[Dataset entries]
* * * * * * * * *

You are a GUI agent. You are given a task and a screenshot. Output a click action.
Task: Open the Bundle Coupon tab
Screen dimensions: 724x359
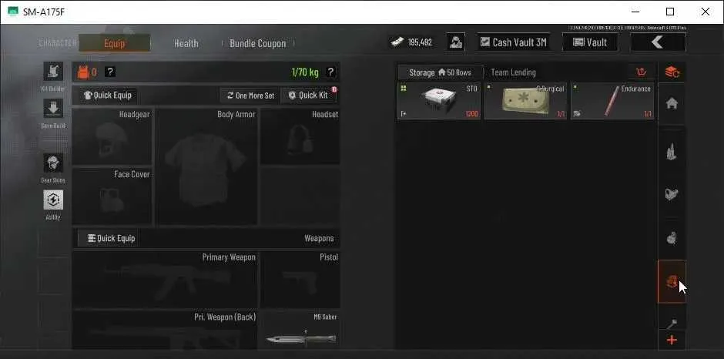point(258,43)
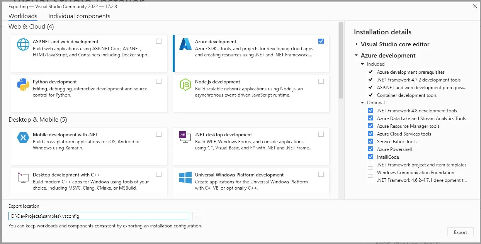Open the browse button for export location
The image size is (481, 244).
[197, 216]
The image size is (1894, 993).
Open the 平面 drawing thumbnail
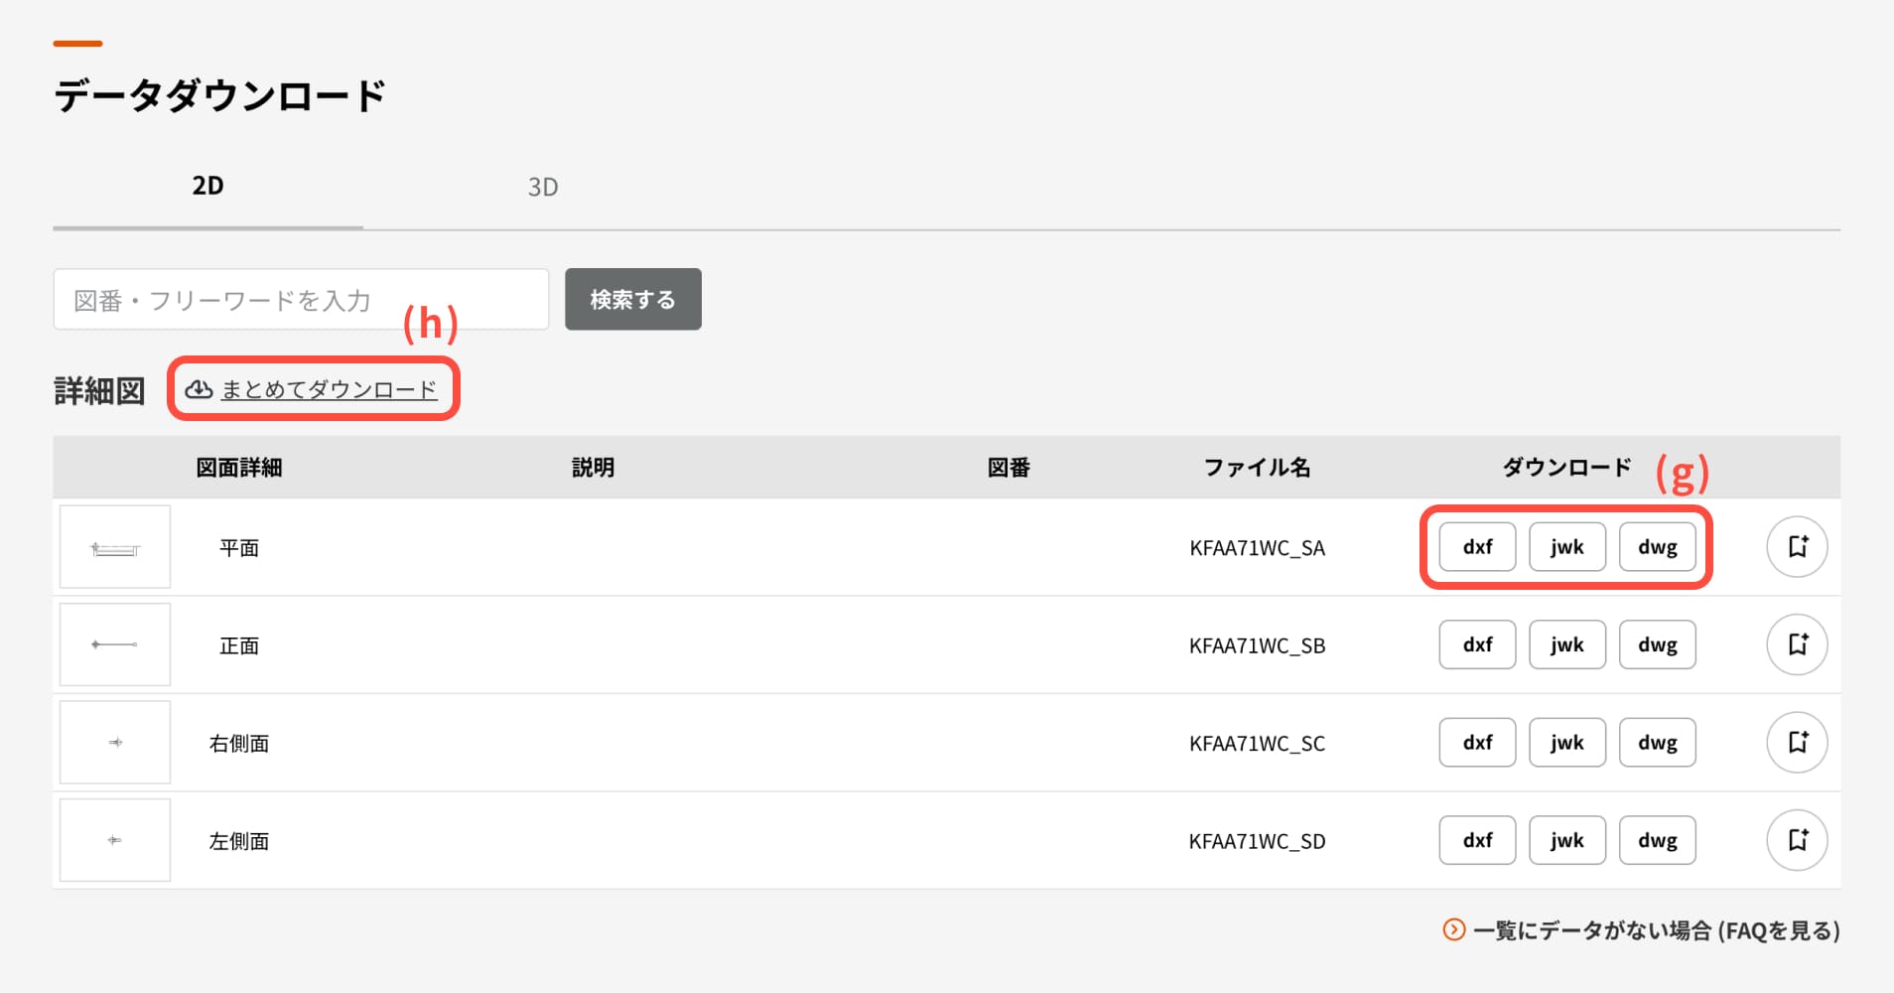pos(115,547)
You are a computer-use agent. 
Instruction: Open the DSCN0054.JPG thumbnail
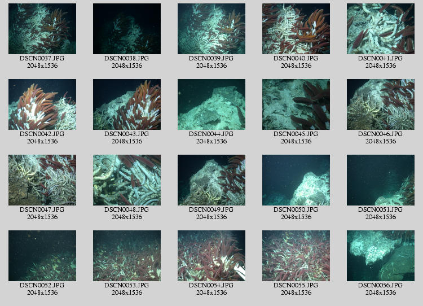point(212,256)
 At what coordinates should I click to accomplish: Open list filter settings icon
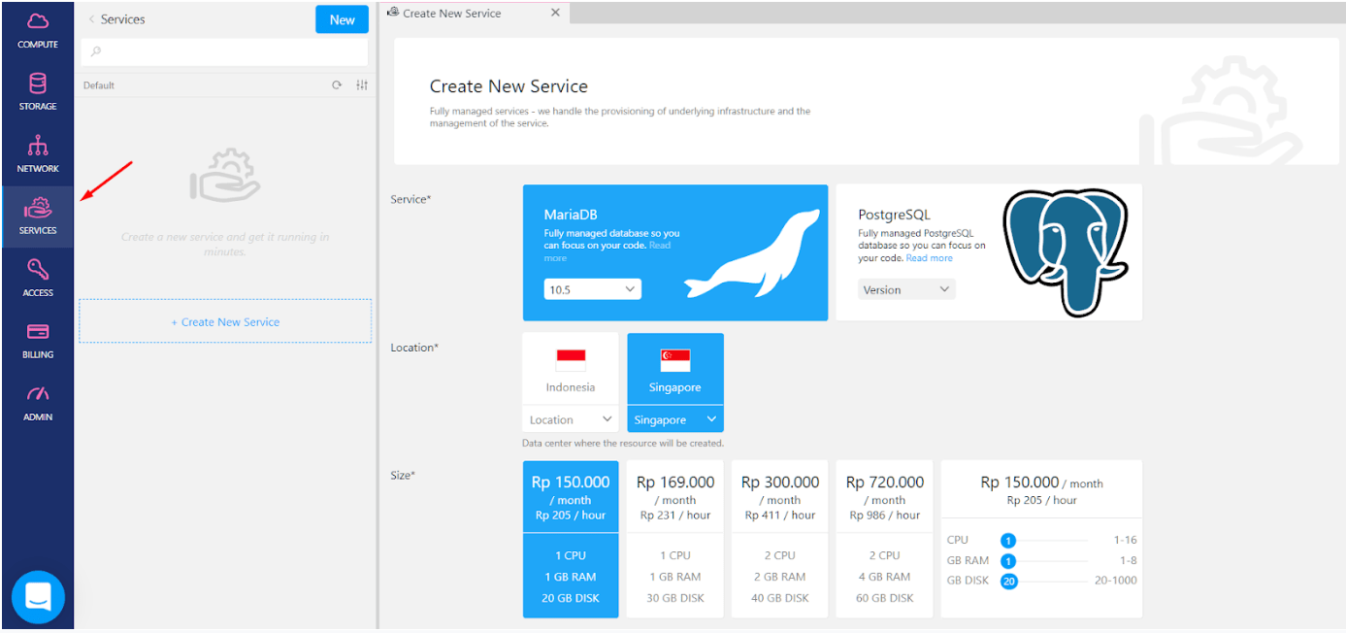(x=362, y=85)
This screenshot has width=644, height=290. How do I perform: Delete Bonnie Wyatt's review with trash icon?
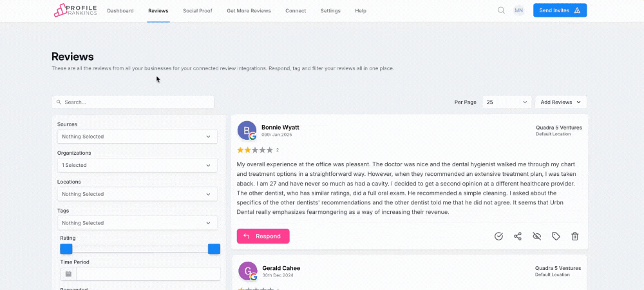tap(575, 237)
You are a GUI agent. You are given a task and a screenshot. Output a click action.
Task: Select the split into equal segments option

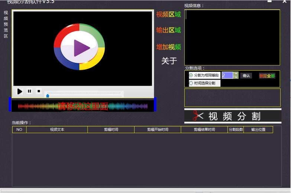191,75
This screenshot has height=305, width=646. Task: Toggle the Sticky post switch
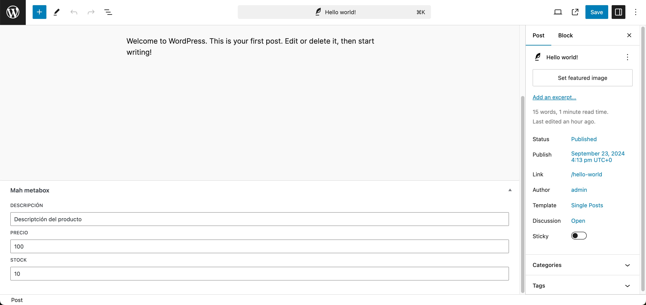579,236
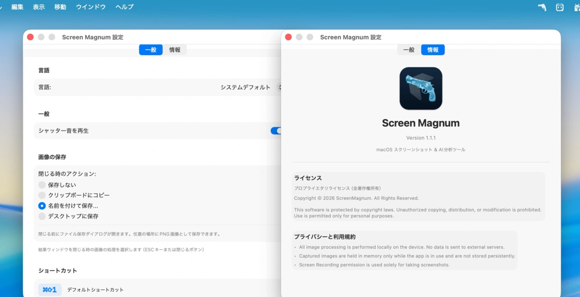This screenshot has width=580, height=297.
Task: Click the 名前を付けて保存 radio button
Action: pyautogui.click(x=41, y=206)
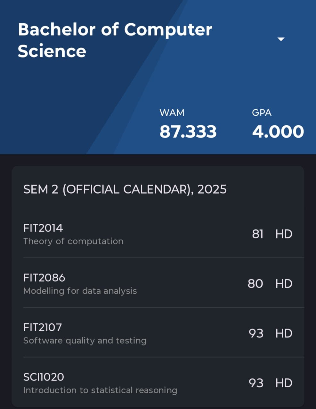Expand the course selector dropdown arrow

pyautogui.click(x=281, y=39)
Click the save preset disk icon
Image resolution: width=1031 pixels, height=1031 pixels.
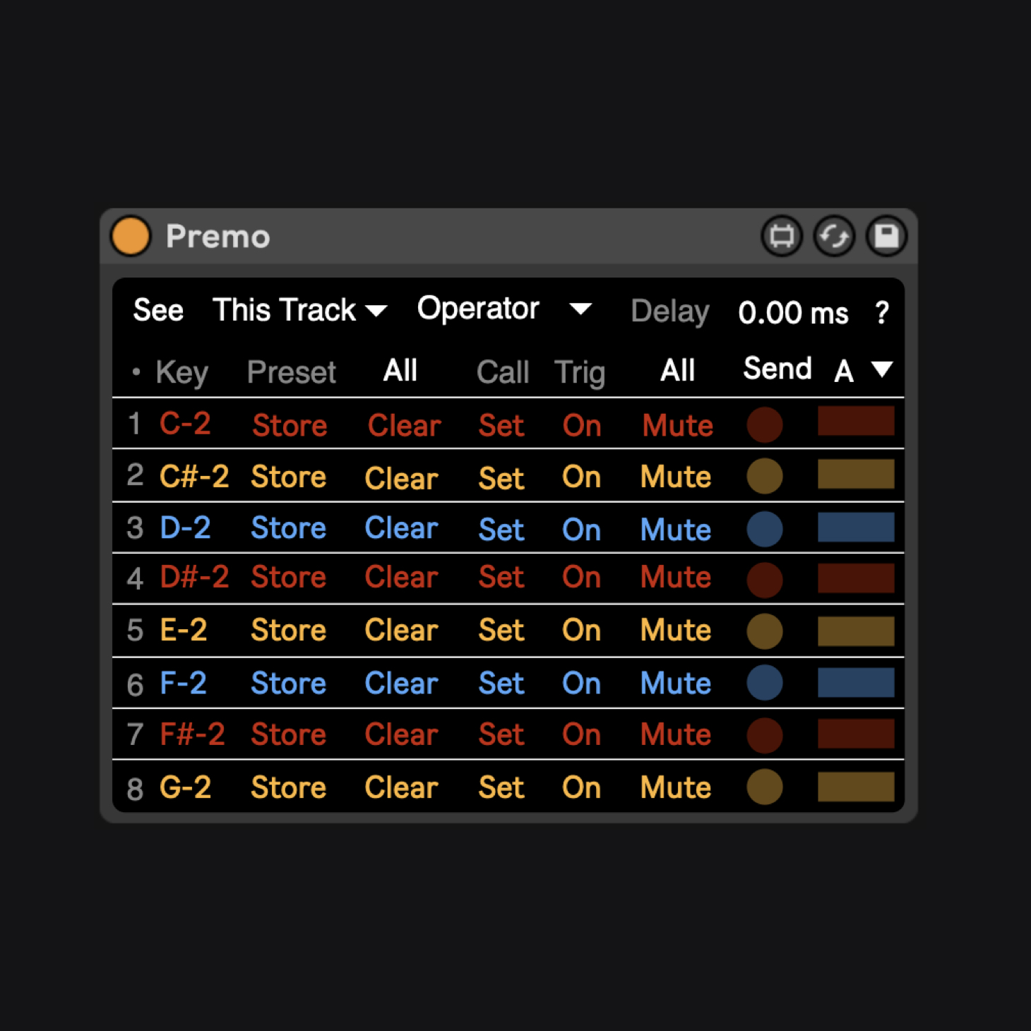click(x=886, y=236)
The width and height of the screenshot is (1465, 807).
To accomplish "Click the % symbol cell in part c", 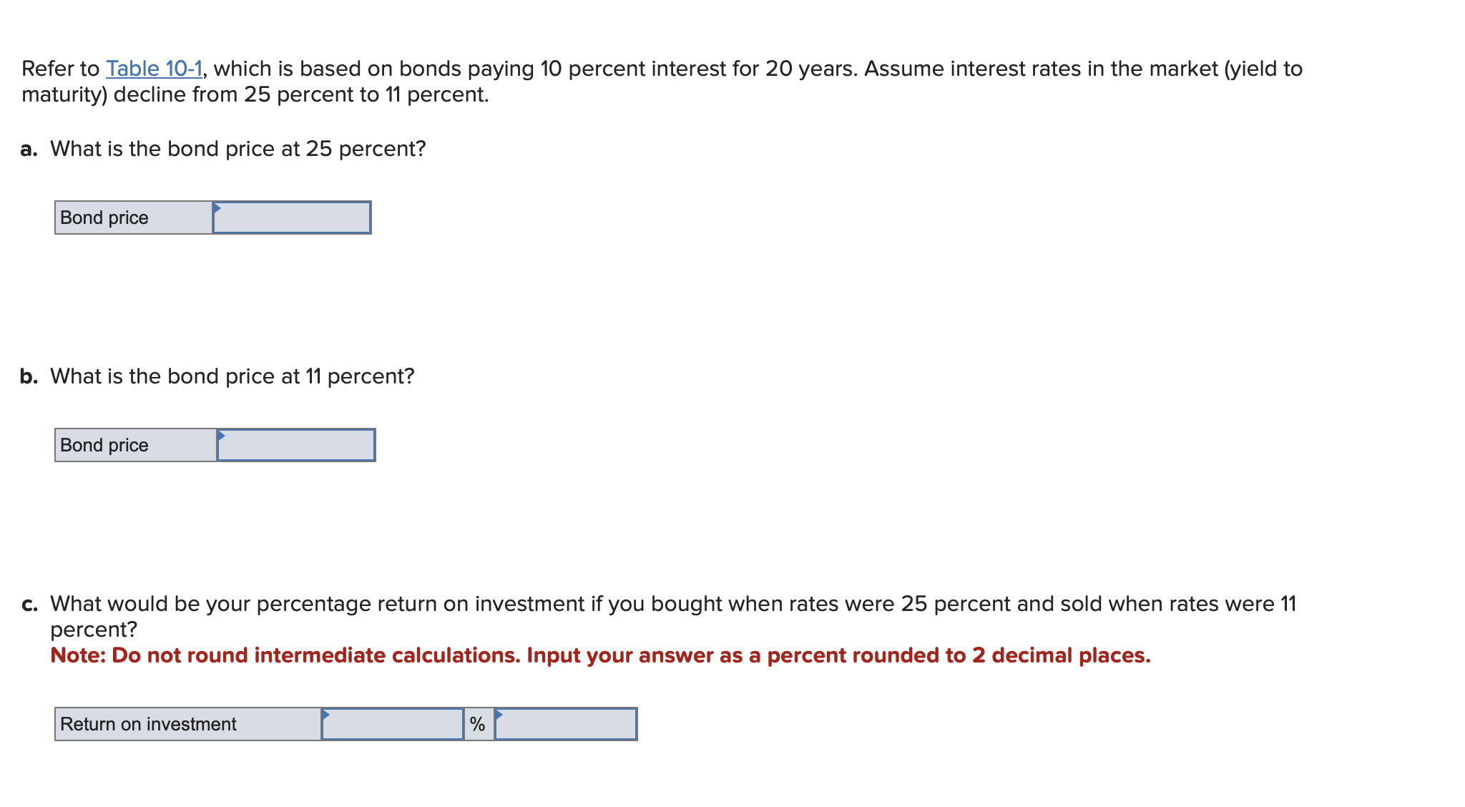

* * * * * * * * *

■ PROBLEM DESCRIPTION ■
In your copy, include every record word for word but no pictures.

■ OUTPUT ■
You are a GUI agent. You are given a task and a screenshot. Output a click action.
Task: Open the Bundle Coupon tab
Screen dimensions: 724x359
point(258,43)
Open the browse button for export location
The image size is (481, 244).
[197, 216]
The image size is (1894, 993).
Open the 平面 drawing thumbnail
pos(115,547)
You are a computer-use agent. 
Instruction: Open the DSCN0054.JPG thumbnail
point(212,256)
 At what coordinates should I click to accomplish: Open list filter settings icon
(x=362, y=85)
This screenshot has width=644, height=290. How do I perform: Delete Bonnie Wyatt's review with trash icon?
tap(575, 237)
You are a GUI agent. You are given a task and a screenshot. Output a click action.
Task: Select the split into equal segments option

191,75
This screenshot has height=305, width=646. Task: Toggle the Sticky post switch
579,236
This screenshot has width=580, height=297.
Task: Click the 名前を付けて保存 radio button
Action: pyautogui.click(x=41, y=206)
Expand the course selector dropdown arrow

pyautogui.click(x=281, y=39)
Click the save preset disk icon
Image resolution: width=1031 pixels, height=1031 pixels.
click(x=886, y=236)
The width and height of the screenshot is (1465, 807).
To accomplish "Click the % symbol cell in part c", 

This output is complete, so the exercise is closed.